BRIEF - Repeat, word for word and with nothing added, each line from the one containing "Instruction: Show the 63 reactions list" to the final line of the data, keeping both ends. Pictures are not part of the copy.

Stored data

-- -- --

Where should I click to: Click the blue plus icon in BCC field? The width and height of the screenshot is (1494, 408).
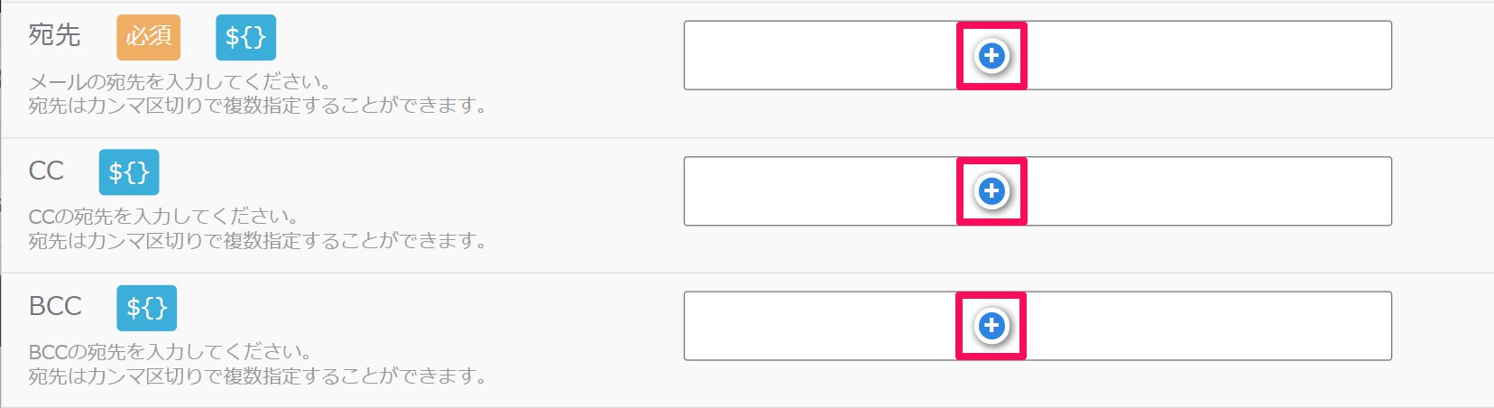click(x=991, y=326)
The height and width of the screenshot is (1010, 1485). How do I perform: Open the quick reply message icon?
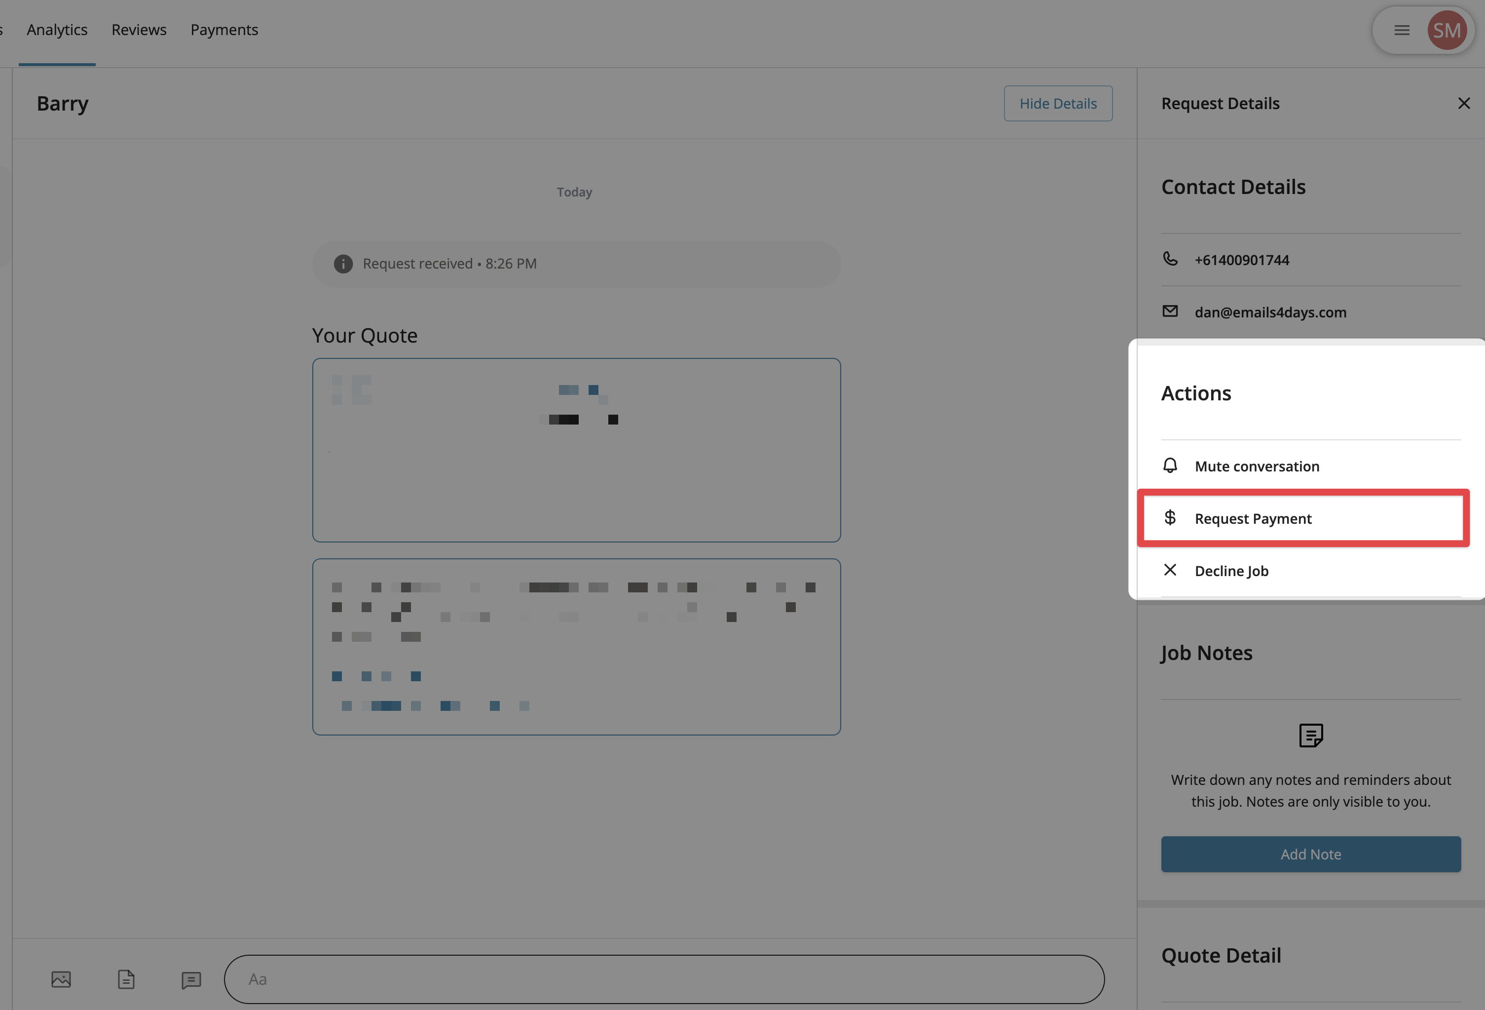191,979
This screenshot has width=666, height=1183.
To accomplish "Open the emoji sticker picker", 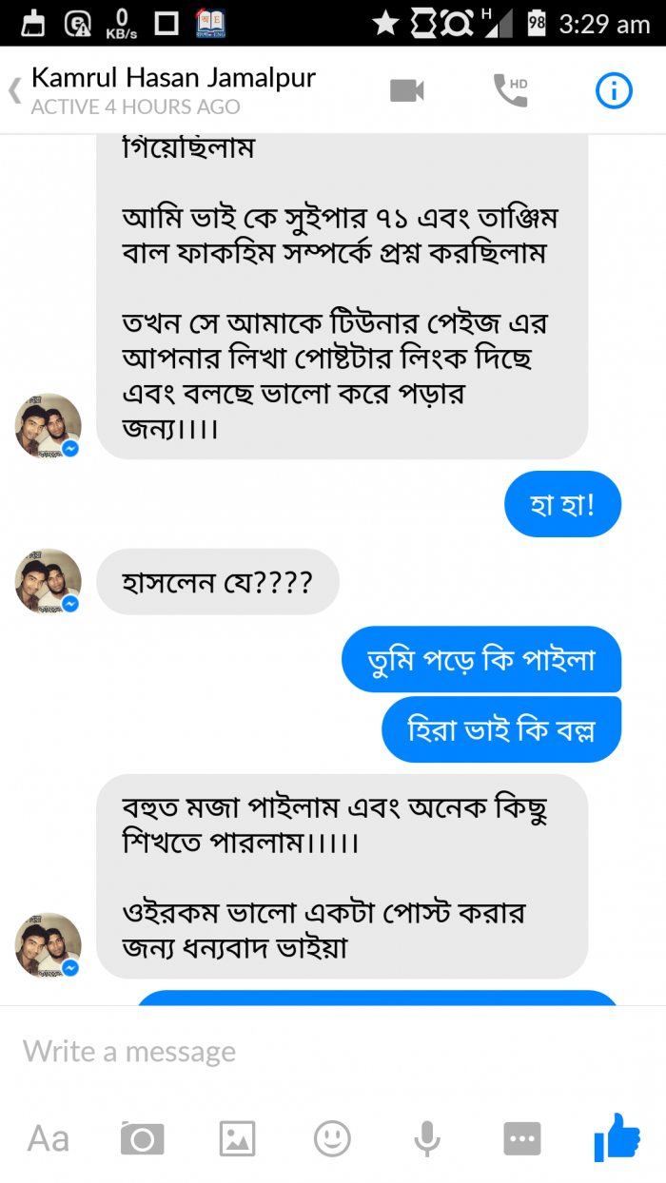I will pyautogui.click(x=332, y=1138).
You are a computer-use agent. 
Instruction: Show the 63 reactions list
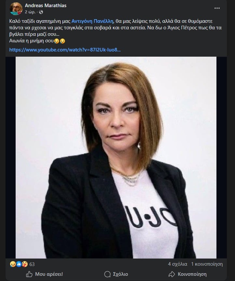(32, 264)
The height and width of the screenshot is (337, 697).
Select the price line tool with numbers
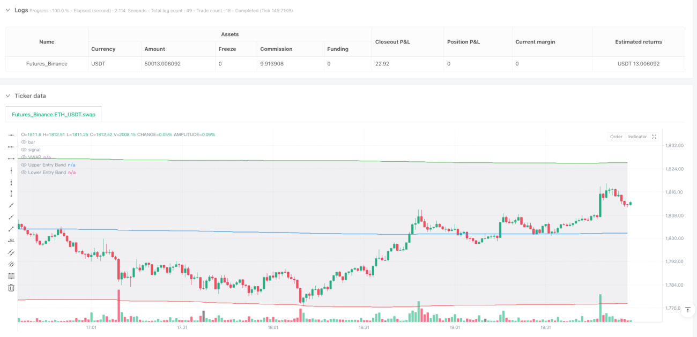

-- -- --

ANSWER FOR THE TASK -
Instruction: Show the 63 reactions list
(32, 264)
The height and width of the screenshot is (337, 697).
Select the price line tool with numbers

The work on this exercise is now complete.